Showdown Looms in Kentucky

11/17/2011

 

The state of Kentucky has seemingly turned into a battleground in the fight regarding for-profit colleges. The state’s attorney general, Jack Conway, is currently investigating seven for-profit colleges from his office in Frankfort. He tried to join a whistleblower lawsuit against Educational Management Corporation, and is also leading a group of attorneys general from 22 states in a combined effort to investigate potential abuses in the industry.

The Kentucky attorney general said that his goal is consumer protection, which is a suitable focus for the top law enforcement of the state. But the attorney general is also a politician, and Conway, a Democrat who failed in his Senate bid last year, has started make his crackdown on for-profit colleges a campaign issue.

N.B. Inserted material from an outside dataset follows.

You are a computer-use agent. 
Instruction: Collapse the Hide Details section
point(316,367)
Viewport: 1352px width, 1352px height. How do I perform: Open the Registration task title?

Apparently, the industry is taking Conway seriously and a number of administrators from at least eight for-profit colleges have donated to Conway’s opponent in the election scheduled next week. One group of these administrators allegedly made the donation at the behest of their employer.

Among the donors is Frank Longaker, the president of the National College of Kentucky, Inc., which was sued by the office of Conway for allegedly misrepresenting job placement numbers. Longaker has stated that Conway is waging an “assault on for-profit education,” and paid for an advertisement Wednesday in the Lexington Herald-Leader that was intensely critical of Conway.

However, high-profile investigations by attorneys general sometimes fizzle, usually after an election. For instance, many in higher education say that the general inquiry of student lenders, which was led by the former attorney general of New York and now the governor of the state, Andrew Cuomo, earned more publicity than results.